In an embodiment of the present invention the oligosaccharide may be a free

oligosaccharide, hence, oligosaccharides that are not bound as glycoproteins or glycolipids where the oligosaccharides may be attached on the surface of the respective molecules.

In another embodiment of the present invention the concentration of free oligosaccharides may be increased by hydrolysing the covalent bond between the oligosaccharide and the protein, in a glycoprotein, or between the oligosaccharide and the lipid, in a glycolipid, liberating the oligosaccharide. The hydrolysis may be performed by the action of an enzyme.

In a further embodiment of the present invention the one or more oligosaccharide compound(s) comprises 3-30 sugar moieties, such as 5-25 sugar moieties, e.g . 8-22 sugar moieties, such as 10-20 sugar moieties, e.g . 14-18 sugar moieties.

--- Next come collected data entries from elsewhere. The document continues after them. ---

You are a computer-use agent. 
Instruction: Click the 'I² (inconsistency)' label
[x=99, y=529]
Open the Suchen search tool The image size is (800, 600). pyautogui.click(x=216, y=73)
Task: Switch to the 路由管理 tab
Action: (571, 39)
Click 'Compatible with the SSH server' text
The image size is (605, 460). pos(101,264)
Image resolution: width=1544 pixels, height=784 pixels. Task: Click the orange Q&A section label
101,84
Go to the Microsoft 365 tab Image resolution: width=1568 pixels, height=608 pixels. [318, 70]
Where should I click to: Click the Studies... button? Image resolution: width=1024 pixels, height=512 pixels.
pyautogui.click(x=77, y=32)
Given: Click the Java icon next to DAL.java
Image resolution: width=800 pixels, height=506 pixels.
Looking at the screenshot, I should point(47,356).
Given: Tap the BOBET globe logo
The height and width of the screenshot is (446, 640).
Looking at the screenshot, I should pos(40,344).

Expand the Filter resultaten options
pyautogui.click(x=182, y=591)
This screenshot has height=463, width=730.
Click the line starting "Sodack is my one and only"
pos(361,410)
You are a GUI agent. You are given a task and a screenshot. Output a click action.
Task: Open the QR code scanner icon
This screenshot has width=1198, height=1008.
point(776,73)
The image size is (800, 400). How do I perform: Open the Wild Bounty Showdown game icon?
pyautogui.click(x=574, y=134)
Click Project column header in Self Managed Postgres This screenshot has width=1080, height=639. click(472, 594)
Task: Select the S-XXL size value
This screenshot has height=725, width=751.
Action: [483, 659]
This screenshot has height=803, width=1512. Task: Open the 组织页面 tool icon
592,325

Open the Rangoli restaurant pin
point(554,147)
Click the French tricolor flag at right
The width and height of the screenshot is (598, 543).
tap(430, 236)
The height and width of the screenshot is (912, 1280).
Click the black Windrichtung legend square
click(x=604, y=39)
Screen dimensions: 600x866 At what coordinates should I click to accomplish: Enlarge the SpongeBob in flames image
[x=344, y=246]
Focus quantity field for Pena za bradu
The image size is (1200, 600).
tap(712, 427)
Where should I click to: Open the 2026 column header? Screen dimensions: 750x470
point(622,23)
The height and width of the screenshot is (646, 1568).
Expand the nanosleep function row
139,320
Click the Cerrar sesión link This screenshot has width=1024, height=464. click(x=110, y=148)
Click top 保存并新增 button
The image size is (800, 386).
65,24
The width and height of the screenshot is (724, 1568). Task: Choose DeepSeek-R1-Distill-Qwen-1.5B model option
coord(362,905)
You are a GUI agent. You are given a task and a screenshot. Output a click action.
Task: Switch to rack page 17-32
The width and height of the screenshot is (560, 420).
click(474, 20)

In the present context, the term "primary dairy source" relates to a diary source comprising one or more milk oligosaccharides.

The primary diary source may preferably comprise one or more milk oligosaccharides and casein.

In an embodiment of the present invention the preliminary dairy source may be selected from the group consisting of milk, whole milk, skimmed milk, milk concentrates, reconstituted milk powder, non-pasteurised milk, micro-filtrated milk, pH-adjusted milk, pre-treated dairy source, and whey.

A characteristic feature of the preliminary dairy source may be that the preliminary dairy source has not been subjected to casein precipitation, removal of casein micelles, and/or removal of the casein aggregates, prior to the separation of one or more oligosaccharide compound(s) .

The preliminary dairy source may be obtained as the flow through obtained from a process of separating one or more milk proteins, such as the isolation process of isolation of soluble proteins from aggregated casein-containing mixtures, as described in WO

2016/055064, which is hereby incorporated by reference.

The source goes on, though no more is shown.